Wie bastelt man eine Verschwörungstheorie?
Verschwörungstheorien gehören bei rechten PolitikerInnen zum guten Ton. Wer etwas auf sich hält, lässt sich etwas absurdes einfallen, im besten Fall erledigen die sozialen Medien den Rest. Die neueste Theorie in Österreich: Die roten Netzwerke sind Schuld.
Die Königsdisziplin ist die Verschwörungstheorie. Sie muss gar nicht subtil sein. Im Gegenteil, sie darf völlig offensichtlich aus den bizarrsten Annahmen zusammen gestrickt sein. Nicht weniger ist mehr, mehr ist mehr. Einfach immer noch eins draufsetzen und noch eins und noch eins. Wenn jemand zweifelt, dass das irgendeine Verpflanzung in der Realität hat, dann diese Person beschuldigen, die Gefahr nicht ernst zu nehmen und noch eins drauf setzen.
Wenn die geneigte Medienöffentlichlichkeit ernsthaft beginnt, darüber zu diskutieren – und sei es nur, zu versuchen, diese Verschwörungstheorie mit Fakten zu widerlegen – dann hat der rechte Politstar gewonnen. Denn dann erscheint die Verschwörungstheorie zumindest plausibel und wer weiß, es könnte ja sein. Dieses Vorgehen wird vor allem dann praktiziert, wenn man von etwas ablenken will. Es funktioniert wie die Hände des Zauberers. Während der Trick woanders passiert, schauen wir alle gebannt auf die fuchtelnden Hände – Abrakadabra, zack, schon ist es passiert.
Pizzagate
Ein Prototyp der modernen Verschwörungstheorie, die sich über die sozialen Medien Schneelball-artig verbreitet, ist die Pizzagate-Verschwörungstheorie. Rechtsextreme hatten auf verschiedenen sozialen Netzwerken behauptet, es gäbe da eine Pizzeria in Washington D.C., die wäre der Dreh- und Angelpunkt eines KinderhändlerInnen- und SexualstraftäterInnen-Rings. Die Kinder würden in den Kellern dieser Pizzeria gefangen gehalten und an die Polit-Elite der USA weiterverkauft werden. Im Zentrum sollen das demokratische Establishment und vor allem Hillary Clinton gestanden sein.
Praktischerweise kam diese vermeintliche Affäre just zum Präsidentschaftswahlkampf 2016 ans Tageslicht und bestimmte für eine gute Zeit das Geschehen. Ein Anhänger der Theorie marschierte damals sogar mit einem Gewehr in die Pizzeria und gab Schüsse auf die Umgebung ab (nur um festzustellen, dass nichts zu finden war). Trotz zahlreicher faktischer Widerlegungen, u.a. vom FBI, hält sich diese Vorstellung bis heute. Einmal in die Köpfe gepflanzt, bleibt sie dort.
Rote Netzwerke
Jetzt hat auch Österreich seine Verschwörungstheorie. Geheime rote Justiznetzwerke würden der Justiz schaden und, so die implizite Annahme, es besonders auf arme ÖVPler abgesehen haben, die mit langen Verfahren und Vorverurteilungen zu kämpfen hatten.

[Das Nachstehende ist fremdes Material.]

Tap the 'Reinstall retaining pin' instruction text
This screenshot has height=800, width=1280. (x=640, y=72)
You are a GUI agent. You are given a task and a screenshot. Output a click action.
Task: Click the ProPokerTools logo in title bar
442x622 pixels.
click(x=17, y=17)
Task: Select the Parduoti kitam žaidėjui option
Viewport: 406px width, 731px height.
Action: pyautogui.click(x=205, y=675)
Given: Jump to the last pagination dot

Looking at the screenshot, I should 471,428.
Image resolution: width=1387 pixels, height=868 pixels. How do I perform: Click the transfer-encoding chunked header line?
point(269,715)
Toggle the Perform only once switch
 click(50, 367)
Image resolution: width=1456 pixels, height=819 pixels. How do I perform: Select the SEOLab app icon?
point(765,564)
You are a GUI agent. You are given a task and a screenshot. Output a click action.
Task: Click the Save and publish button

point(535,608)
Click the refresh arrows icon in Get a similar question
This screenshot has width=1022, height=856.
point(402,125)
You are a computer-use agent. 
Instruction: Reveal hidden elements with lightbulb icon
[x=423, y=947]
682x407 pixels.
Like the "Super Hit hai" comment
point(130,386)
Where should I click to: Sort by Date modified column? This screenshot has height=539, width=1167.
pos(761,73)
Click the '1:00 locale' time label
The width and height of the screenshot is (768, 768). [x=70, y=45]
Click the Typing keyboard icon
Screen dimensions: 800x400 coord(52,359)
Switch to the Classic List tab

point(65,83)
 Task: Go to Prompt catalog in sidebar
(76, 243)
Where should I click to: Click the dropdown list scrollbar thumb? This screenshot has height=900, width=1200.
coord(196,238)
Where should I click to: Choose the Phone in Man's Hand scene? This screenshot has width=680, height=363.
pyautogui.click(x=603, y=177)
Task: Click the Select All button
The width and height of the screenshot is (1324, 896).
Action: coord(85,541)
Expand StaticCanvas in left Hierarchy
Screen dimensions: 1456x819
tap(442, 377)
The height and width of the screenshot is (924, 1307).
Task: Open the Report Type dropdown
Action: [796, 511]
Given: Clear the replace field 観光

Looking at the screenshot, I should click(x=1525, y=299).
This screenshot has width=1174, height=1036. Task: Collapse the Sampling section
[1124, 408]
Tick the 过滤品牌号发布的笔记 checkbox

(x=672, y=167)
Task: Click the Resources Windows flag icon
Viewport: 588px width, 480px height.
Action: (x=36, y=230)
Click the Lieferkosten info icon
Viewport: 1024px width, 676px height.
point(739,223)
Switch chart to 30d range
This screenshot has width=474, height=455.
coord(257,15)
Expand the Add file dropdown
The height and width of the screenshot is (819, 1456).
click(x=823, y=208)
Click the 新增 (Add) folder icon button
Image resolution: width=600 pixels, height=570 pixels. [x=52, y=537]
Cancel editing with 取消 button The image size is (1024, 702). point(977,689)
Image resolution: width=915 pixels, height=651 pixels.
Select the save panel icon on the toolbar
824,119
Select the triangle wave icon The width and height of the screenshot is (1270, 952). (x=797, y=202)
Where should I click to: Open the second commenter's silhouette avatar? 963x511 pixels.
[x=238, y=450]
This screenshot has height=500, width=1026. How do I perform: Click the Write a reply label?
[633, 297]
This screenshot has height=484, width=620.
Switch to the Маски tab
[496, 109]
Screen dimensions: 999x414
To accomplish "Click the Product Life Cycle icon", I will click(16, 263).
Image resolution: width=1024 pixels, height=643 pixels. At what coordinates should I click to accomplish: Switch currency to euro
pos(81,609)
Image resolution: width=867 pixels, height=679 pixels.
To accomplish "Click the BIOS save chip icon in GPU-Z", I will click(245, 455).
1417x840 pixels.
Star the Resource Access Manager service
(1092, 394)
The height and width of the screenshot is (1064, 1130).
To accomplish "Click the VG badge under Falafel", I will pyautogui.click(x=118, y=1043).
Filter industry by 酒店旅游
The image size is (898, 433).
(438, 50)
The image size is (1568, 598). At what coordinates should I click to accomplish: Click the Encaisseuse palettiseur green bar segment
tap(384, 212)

Die Vorwürfe gegen sie würden alle nicht stimmen – alles eine rote Verschwörung.
Als Beweis gilt ein Ein-Satz-Vermerk aus dem Jahr 1997. 1997 war „Time to say goodbye“ der Hit des Jahres, Prinzessin Diana ist bei einem Unfall ums Leben gekommen und die 5. Staffel Akte X ist im TV angelaufen. Ich war 12 Jahre alt, Sebastian Kurz 11. Diese mächtigen roten Netzwerke bestimmen seitdem also das Geschehen in diesem Land.
Für die Auflösung einer Verschwörungstheorie ist es immer wichtig, dass der rechte Politstar als Retter aus dem Ganzen heraus kommt. Trump wurde demnach nur deswegen so hart angegriffen, weil er diese Verschwörung aufdecken wollte. „Grab her by the pussy“, Bizarro-Auftritte des US-Präsidenten? Alles Lüge und inszeniert von den Pizzeria-VerschwörerInnen! Höchste Einflussnahme des Kanzlers auf die Justiz und die Justiz medial zum Abschuss freigeben? Alles Lüge und inszeniert von roten VerschwörerInnen!
Eine einmal angenommene und geschluckte Verschwörungstheorie immunisiert für lange Zeit. Jeder Fauxpas, jeder Fehler, jeder schlechte Auftritt wird zur Rache am mutigen Erlöser, der den Mut hatte, sich gegen die Verschwörung zu stellen. Und wenn Zweifel aufkommen? Wieder eins draufsetzen oder von vorne beginnen!